TRICARE covers TMS therapy for eligible beneficiaries — but the authorization process involves specific documentation requirements, referral pathways, and billing considerations that differ from standard commercial insurance. This guide walks through the complete TRICARE TMS authorization process, step by step.
Does TRICARE Actually Cover TMS?
Yes. TRICARE Select, TRICARE Prime, and TRICARE Reserve Select all cover TMS therapy for adult beneficiaries (18+) with a primary MDD diagnosis when prior antidepressant criteria are met. Coverage requires prior authorization in all cases — prior authorization is not optional and cannot be waived.
For PTSD specifically: TRICARE covers TMS when Major Depressive Disorder is co-diagnosed with PTSD. This is the clinical reality for the majority of veterans and active-duty personnel with PTSD — MDD and PTSD co-occur in an estimated 50–80% of PTSD cases.
TRICARE coverage for TMS requires: (1) Primary MDD diagnosis. (2) At least one documented antidepressant trial at adequate dose for ≥6–8 weeks. (3) Prior authorization — submitted by your TMS provider before treatment begins.
Group A vs.

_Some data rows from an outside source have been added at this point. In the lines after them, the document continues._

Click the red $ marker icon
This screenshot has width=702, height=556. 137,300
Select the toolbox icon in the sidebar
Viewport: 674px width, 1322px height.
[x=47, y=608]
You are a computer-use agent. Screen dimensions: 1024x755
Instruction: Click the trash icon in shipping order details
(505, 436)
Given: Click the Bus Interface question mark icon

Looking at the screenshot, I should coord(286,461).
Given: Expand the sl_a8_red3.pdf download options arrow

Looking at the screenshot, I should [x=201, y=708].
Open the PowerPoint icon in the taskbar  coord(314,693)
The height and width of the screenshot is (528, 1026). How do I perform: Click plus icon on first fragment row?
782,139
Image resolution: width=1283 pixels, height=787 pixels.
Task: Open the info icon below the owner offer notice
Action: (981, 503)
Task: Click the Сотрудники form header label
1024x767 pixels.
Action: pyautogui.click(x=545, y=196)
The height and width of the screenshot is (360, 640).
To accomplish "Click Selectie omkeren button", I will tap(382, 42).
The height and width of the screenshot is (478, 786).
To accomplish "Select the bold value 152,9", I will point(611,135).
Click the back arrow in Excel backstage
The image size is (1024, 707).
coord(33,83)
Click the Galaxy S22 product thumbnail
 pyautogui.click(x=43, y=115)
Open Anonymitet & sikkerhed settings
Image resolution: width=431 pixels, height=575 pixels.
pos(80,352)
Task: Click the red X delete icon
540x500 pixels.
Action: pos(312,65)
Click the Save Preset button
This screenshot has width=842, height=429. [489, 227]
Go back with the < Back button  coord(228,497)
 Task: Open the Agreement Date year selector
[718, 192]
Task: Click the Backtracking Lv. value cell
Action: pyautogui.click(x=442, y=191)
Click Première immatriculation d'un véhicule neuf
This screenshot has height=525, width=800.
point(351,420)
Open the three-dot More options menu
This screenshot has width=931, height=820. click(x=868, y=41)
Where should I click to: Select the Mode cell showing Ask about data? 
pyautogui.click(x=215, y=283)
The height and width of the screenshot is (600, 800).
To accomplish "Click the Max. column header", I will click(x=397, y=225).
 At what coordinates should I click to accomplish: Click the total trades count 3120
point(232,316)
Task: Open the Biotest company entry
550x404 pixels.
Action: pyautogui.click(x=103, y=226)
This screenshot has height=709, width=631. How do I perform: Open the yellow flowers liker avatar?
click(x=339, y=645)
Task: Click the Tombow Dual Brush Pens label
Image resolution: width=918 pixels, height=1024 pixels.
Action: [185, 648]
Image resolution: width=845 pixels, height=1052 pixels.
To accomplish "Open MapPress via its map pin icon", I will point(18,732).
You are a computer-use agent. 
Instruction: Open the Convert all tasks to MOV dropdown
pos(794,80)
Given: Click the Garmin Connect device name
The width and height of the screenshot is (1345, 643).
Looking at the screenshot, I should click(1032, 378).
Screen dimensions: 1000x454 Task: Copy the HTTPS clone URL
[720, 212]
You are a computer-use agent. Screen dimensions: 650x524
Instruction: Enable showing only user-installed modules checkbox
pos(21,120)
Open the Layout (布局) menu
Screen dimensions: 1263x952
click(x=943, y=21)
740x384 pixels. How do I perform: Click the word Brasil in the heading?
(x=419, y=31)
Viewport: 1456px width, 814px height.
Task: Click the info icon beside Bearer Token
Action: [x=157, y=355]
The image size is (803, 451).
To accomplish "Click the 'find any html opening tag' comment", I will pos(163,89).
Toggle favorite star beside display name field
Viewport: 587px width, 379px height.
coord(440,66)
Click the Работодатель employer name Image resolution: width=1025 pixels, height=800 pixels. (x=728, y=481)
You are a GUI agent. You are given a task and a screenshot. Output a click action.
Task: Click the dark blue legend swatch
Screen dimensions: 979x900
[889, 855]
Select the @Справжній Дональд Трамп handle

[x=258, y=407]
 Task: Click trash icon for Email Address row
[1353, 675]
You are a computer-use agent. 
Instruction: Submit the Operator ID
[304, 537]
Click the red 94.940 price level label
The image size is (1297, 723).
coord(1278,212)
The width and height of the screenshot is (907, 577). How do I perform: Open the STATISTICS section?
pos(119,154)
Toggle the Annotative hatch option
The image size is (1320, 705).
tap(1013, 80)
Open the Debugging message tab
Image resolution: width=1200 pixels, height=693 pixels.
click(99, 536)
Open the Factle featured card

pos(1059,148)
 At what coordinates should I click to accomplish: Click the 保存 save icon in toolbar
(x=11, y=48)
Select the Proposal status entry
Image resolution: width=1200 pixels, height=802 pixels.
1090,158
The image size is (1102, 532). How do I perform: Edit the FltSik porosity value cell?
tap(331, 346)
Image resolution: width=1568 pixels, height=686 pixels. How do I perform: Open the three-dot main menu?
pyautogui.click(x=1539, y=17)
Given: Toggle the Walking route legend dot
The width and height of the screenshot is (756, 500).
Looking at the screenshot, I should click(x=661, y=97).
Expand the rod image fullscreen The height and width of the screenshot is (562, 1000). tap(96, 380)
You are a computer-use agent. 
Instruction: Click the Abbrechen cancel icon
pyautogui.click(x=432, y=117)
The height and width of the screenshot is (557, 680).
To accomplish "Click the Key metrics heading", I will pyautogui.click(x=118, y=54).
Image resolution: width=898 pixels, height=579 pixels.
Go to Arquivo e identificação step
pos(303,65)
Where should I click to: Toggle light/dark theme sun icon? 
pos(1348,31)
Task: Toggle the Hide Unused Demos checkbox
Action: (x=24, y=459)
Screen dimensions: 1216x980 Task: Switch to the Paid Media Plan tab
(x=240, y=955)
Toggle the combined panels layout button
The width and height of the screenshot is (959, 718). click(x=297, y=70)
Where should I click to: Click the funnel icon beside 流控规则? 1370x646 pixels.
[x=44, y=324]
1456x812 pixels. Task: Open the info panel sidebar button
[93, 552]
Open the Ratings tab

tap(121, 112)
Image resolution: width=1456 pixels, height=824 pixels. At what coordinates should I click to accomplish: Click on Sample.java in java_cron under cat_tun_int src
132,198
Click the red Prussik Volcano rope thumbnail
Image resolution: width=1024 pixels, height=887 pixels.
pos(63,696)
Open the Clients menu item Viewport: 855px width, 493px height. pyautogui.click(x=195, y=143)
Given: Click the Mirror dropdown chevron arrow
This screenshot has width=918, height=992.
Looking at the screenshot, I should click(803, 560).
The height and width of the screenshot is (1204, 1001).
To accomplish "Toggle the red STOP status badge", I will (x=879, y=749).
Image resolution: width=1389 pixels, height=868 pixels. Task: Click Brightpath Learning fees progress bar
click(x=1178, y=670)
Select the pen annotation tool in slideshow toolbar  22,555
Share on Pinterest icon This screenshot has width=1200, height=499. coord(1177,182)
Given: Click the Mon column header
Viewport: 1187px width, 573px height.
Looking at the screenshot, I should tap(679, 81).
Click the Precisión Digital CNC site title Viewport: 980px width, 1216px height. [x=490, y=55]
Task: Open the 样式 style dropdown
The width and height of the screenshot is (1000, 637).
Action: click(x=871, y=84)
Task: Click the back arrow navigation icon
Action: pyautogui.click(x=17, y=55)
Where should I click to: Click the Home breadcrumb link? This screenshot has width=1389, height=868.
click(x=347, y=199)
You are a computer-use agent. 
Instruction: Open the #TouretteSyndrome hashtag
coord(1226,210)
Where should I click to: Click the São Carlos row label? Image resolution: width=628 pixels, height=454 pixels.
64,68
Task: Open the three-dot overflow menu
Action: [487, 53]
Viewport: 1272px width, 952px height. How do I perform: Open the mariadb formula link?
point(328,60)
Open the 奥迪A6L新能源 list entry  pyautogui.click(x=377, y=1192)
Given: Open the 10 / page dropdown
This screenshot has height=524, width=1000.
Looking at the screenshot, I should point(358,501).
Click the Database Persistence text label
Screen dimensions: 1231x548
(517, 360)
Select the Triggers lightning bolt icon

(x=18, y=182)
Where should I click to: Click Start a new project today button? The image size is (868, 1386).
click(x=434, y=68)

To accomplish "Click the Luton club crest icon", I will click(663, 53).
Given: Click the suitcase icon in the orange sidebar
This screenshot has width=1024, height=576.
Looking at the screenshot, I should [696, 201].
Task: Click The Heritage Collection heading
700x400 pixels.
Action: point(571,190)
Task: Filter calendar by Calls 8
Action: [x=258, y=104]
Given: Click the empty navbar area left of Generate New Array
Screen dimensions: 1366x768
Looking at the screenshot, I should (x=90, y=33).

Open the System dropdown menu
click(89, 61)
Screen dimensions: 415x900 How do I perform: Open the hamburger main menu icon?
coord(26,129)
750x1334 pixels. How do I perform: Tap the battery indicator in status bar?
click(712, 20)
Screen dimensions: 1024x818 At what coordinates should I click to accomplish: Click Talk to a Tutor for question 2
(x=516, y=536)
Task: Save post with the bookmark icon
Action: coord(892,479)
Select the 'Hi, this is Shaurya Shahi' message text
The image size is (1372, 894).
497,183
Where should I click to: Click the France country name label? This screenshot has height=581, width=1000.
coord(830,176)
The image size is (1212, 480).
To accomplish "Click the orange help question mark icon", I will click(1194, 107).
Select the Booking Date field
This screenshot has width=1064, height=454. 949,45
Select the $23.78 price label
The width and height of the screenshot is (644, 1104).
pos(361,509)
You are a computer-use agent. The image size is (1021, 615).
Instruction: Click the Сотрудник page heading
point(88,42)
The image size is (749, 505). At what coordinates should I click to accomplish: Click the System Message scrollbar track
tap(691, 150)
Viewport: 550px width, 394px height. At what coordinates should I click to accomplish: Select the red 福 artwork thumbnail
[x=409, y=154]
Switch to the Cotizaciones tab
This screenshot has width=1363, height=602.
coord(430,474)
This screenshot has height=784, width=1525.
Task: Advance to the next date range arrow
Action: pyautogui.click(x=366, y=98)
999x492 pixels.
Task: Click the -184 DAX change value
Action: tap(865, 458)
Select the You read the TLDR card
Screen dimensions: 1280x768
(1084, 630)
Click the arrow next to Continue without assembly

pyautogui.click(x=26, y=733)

Group B: What It Means for Your Cost
TRICARE beneficiaries fall into one of two groups based on enrollment date:
Group A (enlisted or commissioned before January 1, 2018): Lower annual deductibles and cost-shares. For most TMS patients in Group A, out-of-pocket cost is minimal to zero once the annual deductible is met.
Group B (enlisted or commissioned on or after January 1, 2018): Higher annual deductibles before coverage begins. TMS patients in Group B may have a more significant out-of-pocket cost-share depending on where they are in their benefit year.
The Step-by-Step Referral Process
Step 1: See your PCM. Schedule an appointment with your Primary Care Manager (PCM) at your MTF or TRICARE-authorized civilian clinic. Present your MDD diagnosis and prior antidepressant history. Request a referral for TMS therapy.
Step 2: Request the Community Care referral. Ask your PCM to refer you to High Peaks TMS specifically. Provide our name, address (24 S Weber St, Suite 345, Colorado Springs, CO 80903), and phone ((719) 602-0622). The referral must be to a specific named provider — a general TMS referral is not sufficient.
Step 3: We take it from here. Once we receive confirmation of your referral, we initiate the prior authorization process with TRICARE. We submit all required clinical documentation, track authorization status, and notify you when approved. You make no calls to TRICARE.
Step 4: Begin treatment. Once authorized, we schedule your first session. TMS sessions are 20–37 minutes, five days per week. You are billed directly through TRICARE and pay only your applicable cost-share, if any.
"I would like a referral to High Peaks TMS through VA Community Care / TRICARE for TMS therapy for Major Depressive Disorder associated with PTSD." Provide our phone number: (719) 602-0622.
Active Duty Considerations
Active duty service members can receive TMS through TRICARE with a PCM referral. Sessions are 20–37 minutes with no sedation, no cognitive impairment, and no downtime — fully compatible with continued duty status in most cases. Patients in operational assignments should consult with their PCM regarding any duty restrictions before beginning.